Oriental culture worships a higher Being who dictates the course of our life. Each person follows a path that is called Fate and encountered different events that is predetermined. Often people practice fortune-telling and foresee a rough patch ahead and try to perform rituals or conjure up spirits to smooth out the future. No one knows or is able to confirm the effectiveness of those rituals, which in turn put us in a state of confusion, uncertainty, and sometimes impotence to prevent what is to come. Ancient greek plays were written under the same impression that the fate of the characters are predetermined by the Gods, who played them as if on a chess board. Sophocles’ “Antigone” is an exemple of such belief.

“Antigone” is the sequel of the play “Oedipus Rex,” that was written with a twist away from the Oedipus Rex’s storyline. The idea of Fate was prevalent in “Oedipus Rex” as the King Oedipus was predicted to kill his father and marry his mother. Indeed he did, but he only finds out the truth because he had tried to espace his Fate. This shows that the more you run away from Fate, the sooner you fulfilled your Destiny.
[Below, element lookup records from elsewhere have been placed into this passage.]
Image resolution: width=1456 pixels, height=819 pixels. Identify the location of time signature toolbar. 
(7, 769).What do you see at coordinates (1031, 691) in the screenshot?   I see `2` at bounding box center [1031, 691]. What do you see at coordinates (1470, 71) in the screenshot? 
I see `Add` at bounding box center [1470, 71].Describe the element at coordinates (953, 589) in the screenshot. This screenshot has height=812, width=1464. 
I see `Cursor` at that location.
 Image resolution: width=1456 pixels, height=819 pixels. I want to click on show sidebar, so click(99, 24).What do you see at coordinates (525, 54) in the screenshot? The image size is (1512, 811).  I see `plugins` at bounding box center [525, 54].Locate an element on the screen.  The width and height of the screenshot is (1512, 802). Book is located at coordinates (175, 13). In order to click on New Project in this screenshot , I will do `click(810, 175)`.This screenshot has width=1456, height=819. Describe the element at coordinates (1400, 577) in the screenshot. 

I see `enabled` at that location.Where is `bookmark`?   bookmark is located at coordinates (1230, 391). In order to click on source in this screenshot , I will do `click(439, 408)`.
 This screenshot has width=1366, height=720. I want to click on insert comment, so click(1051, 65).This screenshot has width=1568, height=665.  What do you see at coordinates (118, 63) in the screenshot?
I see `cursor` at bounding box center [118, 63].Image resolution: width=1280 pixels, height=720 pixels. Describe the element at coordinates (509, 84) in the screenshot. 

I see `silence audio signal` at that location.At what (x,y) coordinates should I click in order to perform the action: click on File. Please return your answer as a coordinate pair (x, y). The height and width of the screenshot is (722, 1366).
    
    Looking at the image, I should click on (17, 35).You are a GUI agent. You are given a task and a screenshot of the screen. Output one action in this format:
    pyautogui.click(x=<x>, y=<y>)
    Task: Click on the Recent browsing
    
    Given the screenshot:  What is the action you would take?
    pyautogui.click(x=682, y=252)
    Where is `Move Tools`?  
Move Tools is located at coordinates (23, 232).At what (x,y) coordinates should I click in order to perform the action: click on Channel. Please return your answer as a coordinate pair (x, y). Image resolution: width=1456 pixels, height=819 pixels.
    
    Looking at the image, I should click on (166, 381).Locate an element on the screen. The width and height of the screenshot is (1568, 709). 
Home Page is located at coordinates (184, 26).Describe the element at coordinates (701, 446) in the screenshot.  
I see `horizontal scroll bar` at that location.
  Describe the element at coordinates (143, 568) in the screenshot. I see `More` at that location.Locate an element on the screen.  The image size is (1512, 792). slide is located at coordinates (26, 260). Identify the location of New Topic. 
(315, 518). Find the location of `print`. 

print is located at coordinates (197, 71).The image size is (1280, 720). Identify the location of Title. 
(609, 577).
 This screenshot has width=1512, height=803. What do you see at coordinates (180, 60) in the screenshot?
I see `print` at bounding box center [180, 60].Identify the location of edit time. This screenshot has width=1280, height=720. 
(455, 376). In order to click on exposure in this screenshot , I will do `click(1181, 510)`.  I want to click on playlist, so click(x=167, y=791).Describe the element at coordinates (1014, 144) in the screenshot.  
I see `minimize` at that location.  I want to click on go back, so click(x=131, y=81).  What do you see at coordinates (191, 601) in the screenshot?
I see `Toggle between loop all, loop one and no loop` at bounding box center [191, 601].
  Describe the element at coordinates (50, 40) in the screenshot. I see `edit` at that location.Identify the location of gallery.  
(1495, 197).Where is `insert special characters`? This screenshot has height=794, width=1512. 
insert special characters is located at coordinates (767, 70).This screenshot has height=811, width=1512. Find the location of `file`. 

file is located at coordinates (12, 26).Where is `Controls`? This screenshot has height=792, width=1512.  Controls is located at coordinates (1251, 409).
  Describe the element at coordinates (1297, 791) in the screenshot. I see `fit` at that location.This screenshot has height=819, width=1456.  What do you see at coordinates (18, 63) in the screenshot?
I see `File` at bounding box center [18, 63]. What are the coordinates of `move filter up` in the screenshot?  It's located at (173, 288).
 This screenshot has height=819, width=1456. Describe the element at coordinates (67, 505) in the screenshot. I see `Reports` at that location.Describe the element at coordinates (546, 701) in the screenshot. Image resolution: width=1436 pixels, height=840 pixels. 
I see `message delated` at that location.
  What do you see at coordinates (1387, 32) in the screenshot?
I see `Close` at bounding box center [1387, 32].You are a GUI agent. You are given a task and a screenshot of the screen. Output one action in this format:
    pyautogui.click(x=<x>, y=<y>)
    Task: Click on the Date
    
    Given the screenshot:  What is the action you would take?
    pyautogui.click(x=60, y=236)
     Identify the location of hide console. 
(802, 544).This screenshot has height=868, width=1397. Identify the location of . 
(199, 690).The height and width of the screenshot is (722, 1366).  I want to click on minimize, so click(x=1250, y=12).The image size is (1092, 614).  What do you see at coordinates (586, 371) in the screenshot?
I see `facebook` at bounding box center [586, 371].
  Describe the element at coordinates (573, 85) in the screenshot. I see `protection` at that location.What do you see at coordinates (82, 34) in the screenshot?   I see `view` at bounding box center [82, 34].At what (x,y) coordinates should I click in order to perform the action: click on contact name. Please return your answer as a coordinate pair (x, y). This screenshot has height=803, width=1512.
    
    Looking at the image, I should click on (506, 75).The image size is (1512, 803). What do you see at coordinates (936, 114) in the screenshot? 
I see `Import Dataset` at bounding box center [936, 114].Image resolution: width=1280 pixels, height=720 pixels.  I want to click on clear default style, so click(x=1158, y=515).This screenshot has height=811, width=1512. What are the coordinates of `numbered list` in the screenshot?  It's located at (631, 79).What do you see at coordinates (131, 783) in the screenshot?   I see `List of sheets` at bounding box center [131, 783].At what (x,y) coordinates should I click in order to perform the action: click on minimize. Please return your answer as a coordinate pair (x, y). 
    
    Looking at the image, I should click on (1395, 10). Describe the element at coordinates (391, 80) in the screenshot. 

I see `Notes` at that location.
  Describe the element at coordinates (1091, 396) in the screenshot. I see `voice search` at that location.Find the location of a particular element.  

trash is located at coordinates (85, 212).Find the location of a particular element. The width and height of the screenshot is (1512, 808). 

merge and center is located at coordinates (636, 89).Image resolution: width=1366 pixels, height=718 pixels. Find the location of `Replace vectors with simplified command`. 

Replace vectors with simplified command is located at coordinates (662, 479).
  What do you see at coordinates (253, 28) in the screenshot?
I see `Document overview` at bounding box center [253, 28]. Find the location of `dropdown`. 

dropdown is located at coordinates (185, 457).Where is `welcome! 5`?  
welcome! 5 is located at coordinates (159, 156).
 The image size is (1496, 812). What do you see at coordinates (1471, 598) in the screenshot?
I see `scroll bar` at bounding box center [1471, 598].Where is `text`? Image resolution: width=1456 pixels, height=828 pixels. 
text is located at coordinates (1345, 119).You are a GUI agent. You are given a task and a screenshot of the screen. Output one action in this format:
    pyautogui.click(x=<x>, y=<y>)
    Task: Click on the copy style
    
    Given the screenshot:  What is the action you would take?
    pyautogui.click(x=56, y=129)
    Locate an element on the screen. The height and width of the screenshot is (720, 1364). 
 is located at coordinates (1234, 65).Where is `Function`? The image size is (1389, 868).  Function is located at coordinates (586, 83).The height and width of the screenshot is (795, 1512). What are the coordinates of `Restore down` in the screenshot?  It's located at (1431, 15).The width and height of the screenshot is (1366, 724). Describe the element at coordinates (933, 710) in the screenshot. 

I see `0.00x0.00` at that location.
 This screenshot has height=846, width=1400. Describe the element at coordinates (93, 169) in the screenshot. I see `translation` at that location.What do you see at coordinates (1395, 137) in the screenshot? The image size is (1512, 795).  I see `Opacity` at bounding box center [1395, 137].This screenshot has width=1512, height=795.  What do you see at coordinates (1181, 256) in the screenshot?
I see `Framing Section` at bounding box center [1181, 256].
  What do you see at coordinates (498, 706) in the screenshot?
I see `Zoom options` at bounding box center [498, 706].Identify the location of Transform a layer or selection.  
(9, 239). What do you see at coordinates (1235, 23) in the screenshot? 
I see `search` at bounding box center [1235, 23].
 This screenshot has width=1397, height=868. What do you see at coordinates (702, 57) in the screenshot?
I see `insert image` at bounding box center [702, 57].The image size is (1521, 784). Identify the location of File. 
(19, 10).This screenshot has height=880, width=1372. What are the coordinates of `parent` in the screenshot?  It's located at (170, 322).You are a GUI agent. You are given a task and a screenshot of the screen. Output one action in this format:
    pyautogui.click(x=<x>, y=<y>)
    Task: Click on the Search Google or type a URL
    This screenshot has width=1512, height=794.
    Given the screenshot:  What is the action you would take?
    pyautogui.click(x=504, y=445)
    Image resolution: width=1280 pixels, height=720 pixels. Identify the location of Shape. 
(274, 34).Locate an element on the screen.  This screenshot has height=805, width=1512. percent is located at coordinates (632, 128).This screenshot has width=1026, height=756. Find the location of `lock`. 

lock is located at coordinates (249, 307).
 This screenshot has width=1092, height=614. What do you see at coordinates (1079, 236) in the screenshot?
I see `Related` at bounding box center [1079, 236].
In “Antigone,” The Chorus seems like a representative of Fate, narrating the characters’ thoughts: their roles, already predestined, should be self-evident, even if the reason they come to doom is ultimately not. Thus the Chorus traces each character’s fate. Antigone cannot help but to bury her perished brother and die because of her own actions; Creon is the unwilling king after the death of the brothers; Eurydice’s role is but to die in her room. Yet Creon tries to resist Polynices’ fate to be buried properly not only to fail miserably but also to lose his own son Haemon.

In short, “Antigone” is a representation of the ultimacy of Fate. The Gods are not to be defied and when they are, the consequences are predetermined and unfathomable. The fall of the characters are partly brought by their own attempts to resist Fate but in fact their fall had been determined even before the beginning of the play.